The wind blows green when I touch your face,
And the earth slips by like a whisper under sheets,
Heaven swells and sighs as you stare out and say,
'How I wish it was a rainy day.'

This pungent life overpowers those flowers,
The ones you picked and threw my way,
The din of disappointment loom large here,
For streetlights steal the spaces where we stayed.

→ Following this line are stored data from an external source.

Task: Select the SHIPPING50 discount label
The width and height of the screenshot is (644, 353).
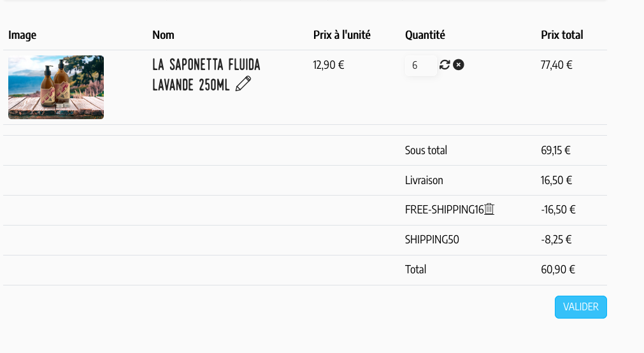Action: [432, 240]
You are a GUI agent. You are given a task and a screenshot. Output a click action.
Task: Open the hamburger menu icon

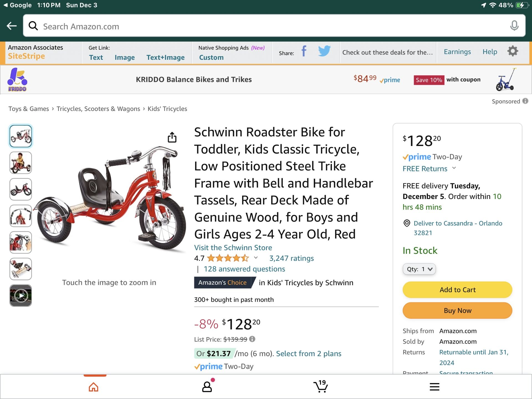[434, 387]
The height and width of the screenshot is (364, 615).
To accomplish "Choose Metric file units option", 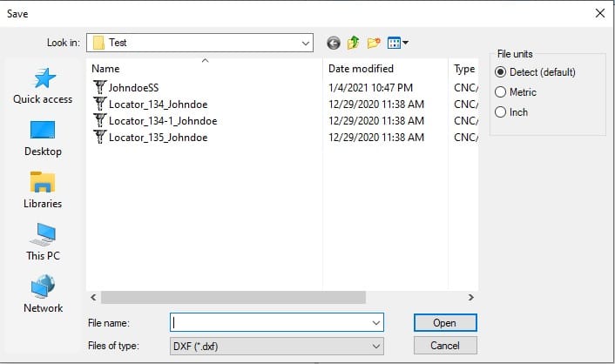I will tap(500, 92).
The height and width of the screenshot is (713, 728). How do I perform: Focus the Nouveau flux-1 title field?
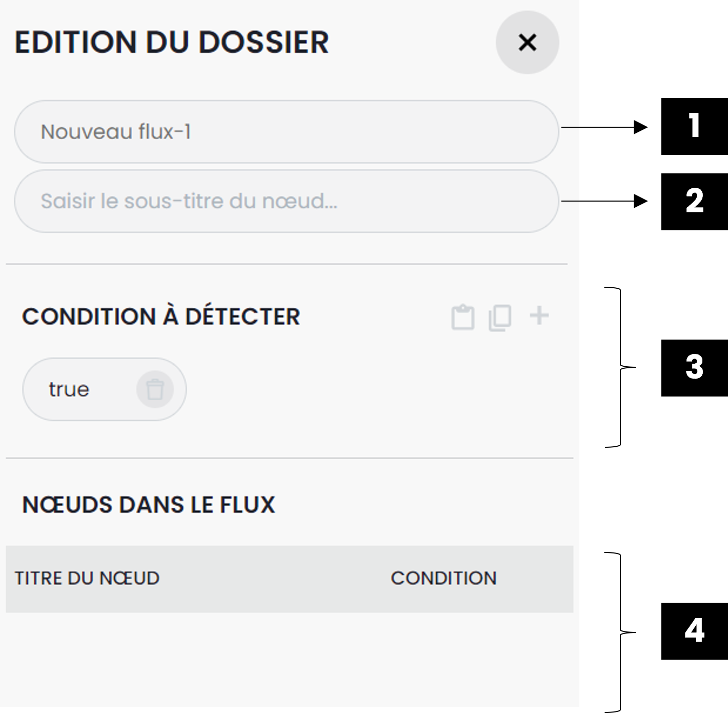point(286,132)
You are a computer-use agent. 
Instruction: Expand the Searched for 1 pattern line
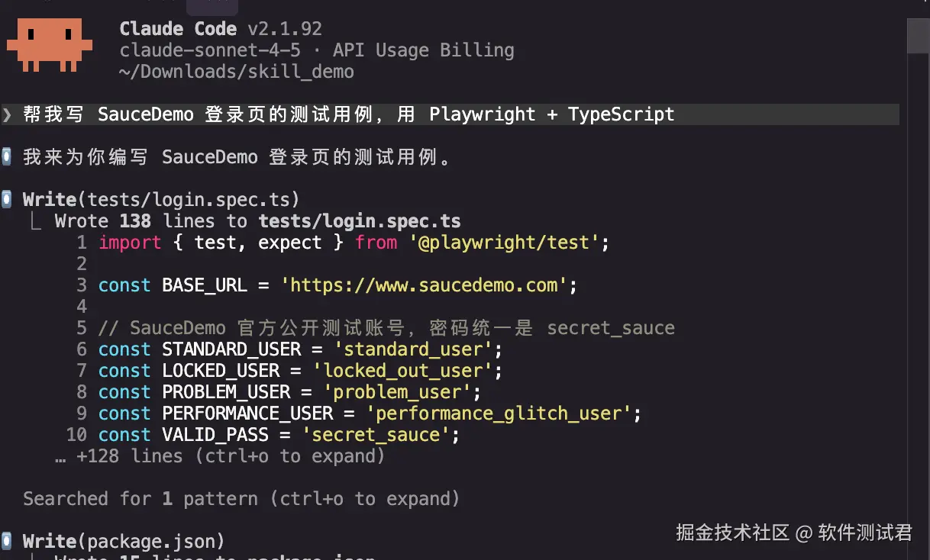(241, 499)
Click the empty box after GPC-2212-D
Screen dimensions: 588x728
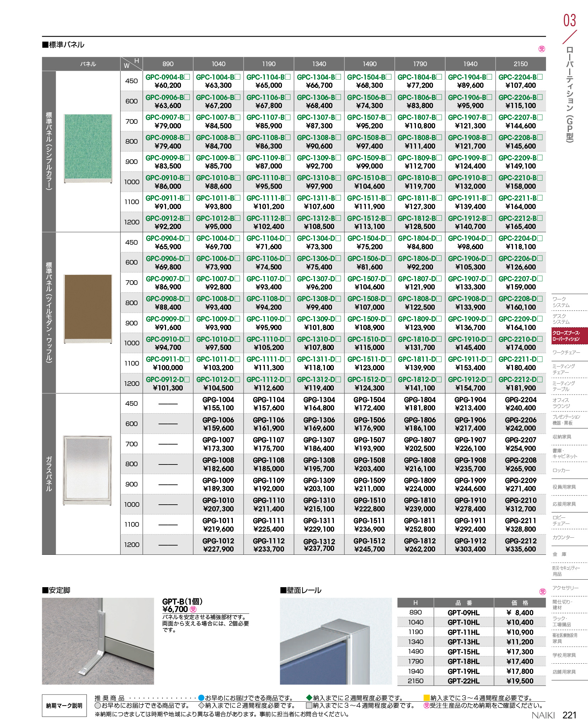click(x=540, y=379)
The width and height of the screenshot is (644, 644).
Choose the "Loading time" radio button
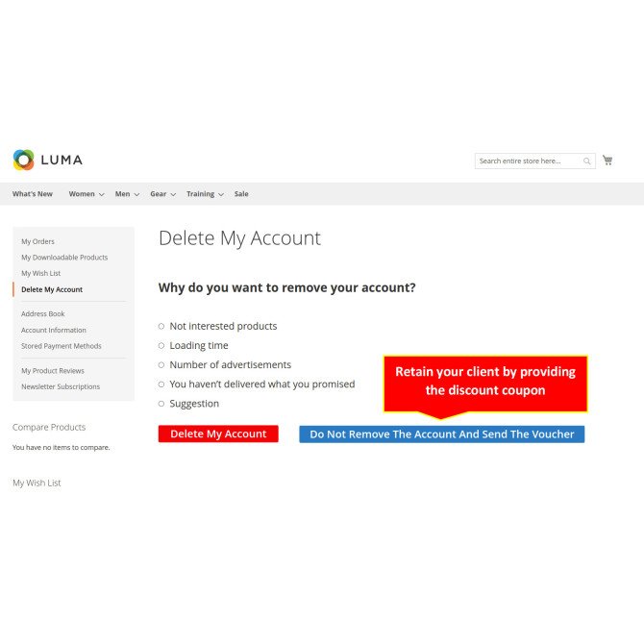coord(161,345)
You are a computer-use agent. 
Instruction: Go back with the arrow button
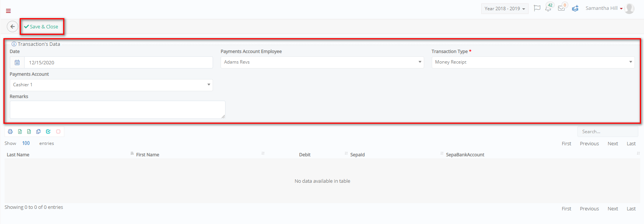(12, 26)
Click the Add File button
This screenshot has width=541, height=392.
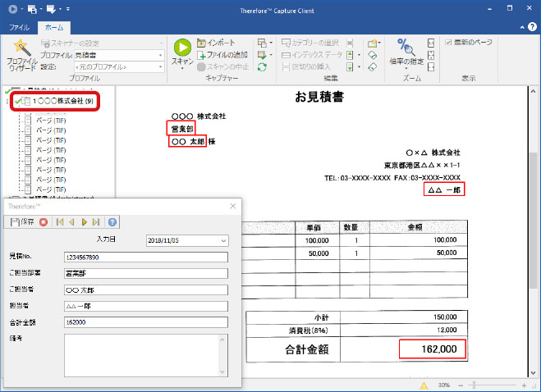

I stare far away sometimes,
And think of the skies you drew for me,
In a city that runs to catch up with nowhere,
I miss you when I wish for a rainy day.

April 14, 2008

Look here now, these ambitions lie still,
We talk in whispers here, no more lunching now,
There is more tea to silence those,
Those who disturb the air,
That still, artificial, conditioned air,
My heart is tearing open here,
This place right opposite you,
This place next to your indifference,
My heart is ripping open,
This shirt is wet with shame now,
There's a deadline in my eye,
And music in my ears,
Another year and I'll be done for,
Another year and I might leap.

Swallow that heart and look straight,
That still, artificial conditioned look,
This music right next to your indifference,
This music right opposite you,
My voice is ripping open, here,
Look, my head now deaf,
My head is now a world,
Now a universe, now a void,
Now a memory, now a static,
Swallow that head, look straight now,
We don't have time for a lump in your throat,
We don't have room for permeable shields,
Buck up! Buck up now, we'll be back here,
24 hours at late and we'll be back where we started.

The world revisits, every now and then,
To watch over ambitions paused,
To watch if they'll dare to move,
Every night, I hear them rattle,
Every night I hear a broken heart weep,
Every morning I watch this picture in my head,
A picture of you and me, this time to keep.

April 8, 2008

All the women and their silver wigs,
The men and lonely songs that follow their drinks,
There are handles here to keep you from falling off,
And shared cheap reasons to hold your ground.

You can ask for your dose of chaos on the rocks,
And gaze into the eyes of the stranger who wants you to talk,
Rub some glitter into the pit of your palm,
And call them stars when the silver wigs drop.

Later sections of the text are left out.